En tout cas, dès 1999, Doninvest assembla des Citroën Berlingo, alias Orion M. Les premiers exemplaires possédaient encore leurs chevrons. Ils furent par la suite reliftés.


Et c'est déjà fini. Aucun mot sur les encadrants et l'équipe technique. A ma connaissance, les Berlingo retournèrent en France, où ils furent écoulés comme de simples VD.
En parcourant ce livret, on regrettera qu'il n'existe pas d'ouvrage plus conséquent sur cette épopée.

Le Raid Berlingo avait montré les difficultés à mobiliser les budgets. Le Master Rally permettait de lisser les frais. Mais cela restait colossal, à l'échelle de Citroën. Et c'était compliqué de demander à des jeunes de trouver comme cela l'équivalent de plus de deux mois de SMIC...
En 1997, Citroën lorgnait déjà sur les rallyes.
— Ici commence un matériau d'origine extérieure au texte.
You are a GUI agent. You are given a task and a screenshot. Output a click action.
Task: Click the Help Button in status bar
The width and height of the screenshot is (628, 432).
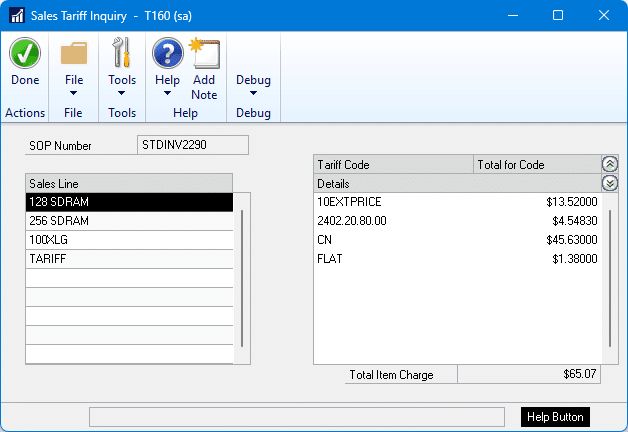(x=555, y=416)
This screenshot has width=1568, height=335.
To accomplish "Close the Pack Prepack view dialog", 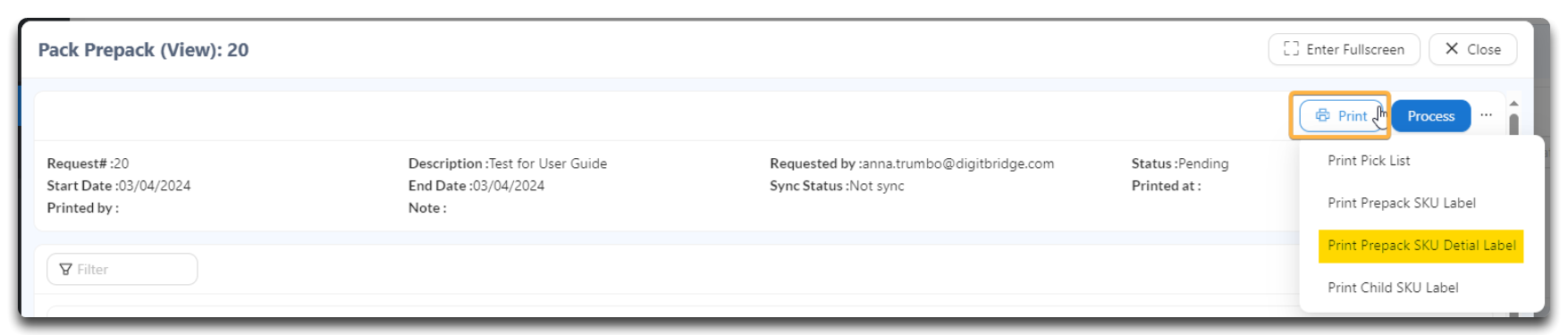I will (1472, 49).
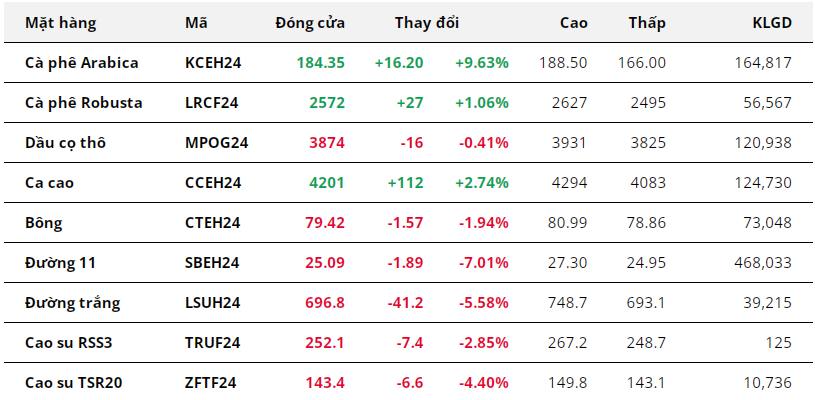The height and width of the screenshot is (400, 815).
Task: Click contract code KCEH24
Action: coord(213,62)
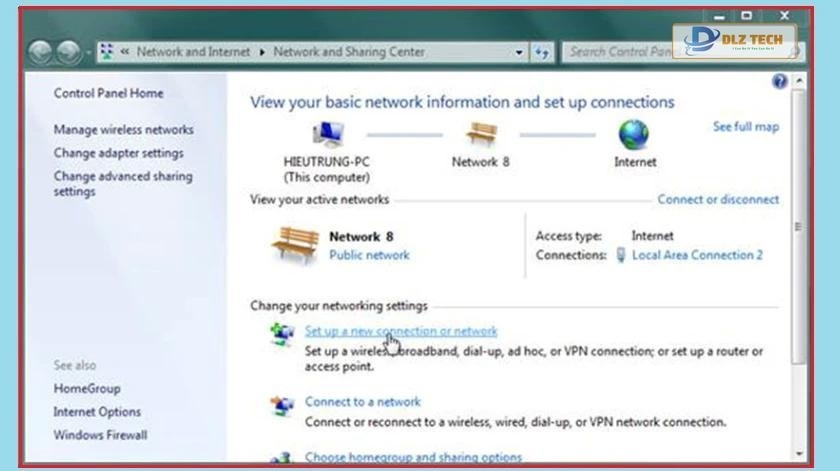Click the forward navigation arrow button
This screenshot has height=471, width=840.
coord(69,52)
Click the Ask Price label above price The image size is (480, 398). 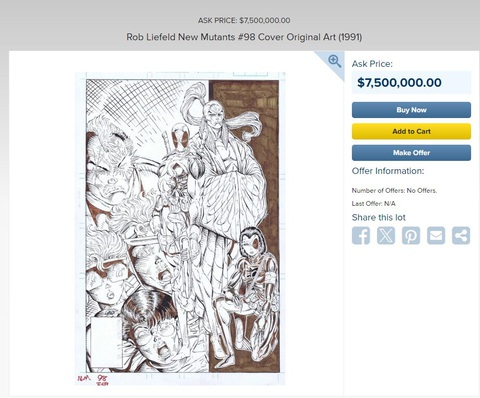[372, 64]
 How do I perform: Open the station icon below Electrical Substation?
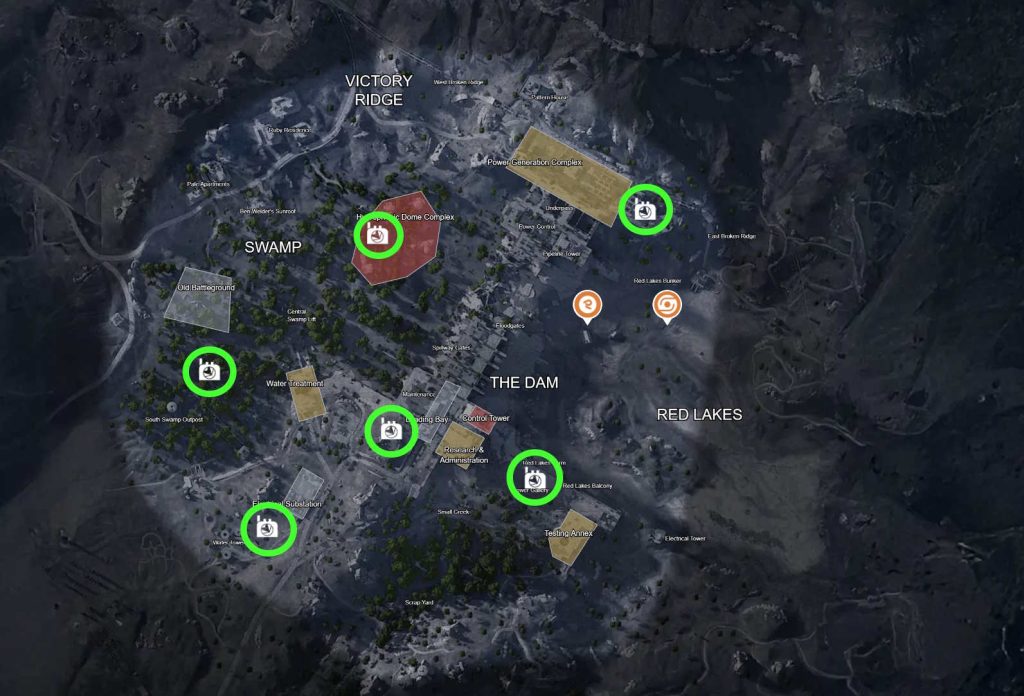(268, 528)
Patrick Magaud et sa Saxo kit-car jouèrent les poissons pilotes. A peine les ZX rangées que Citroën Sport dégainait ses Xsara kit-car. Puis, ça allait être l'arrivée tonitruante de Sébastien Loeb. La firme aux chevrons a longtemps considéré le WRC comme l'alpha et l'oméga de sa communication.
Ainsi, pour des raisons de volonté et de budget, il n'y eu pas de raid ultérieur au Raid Berlingo.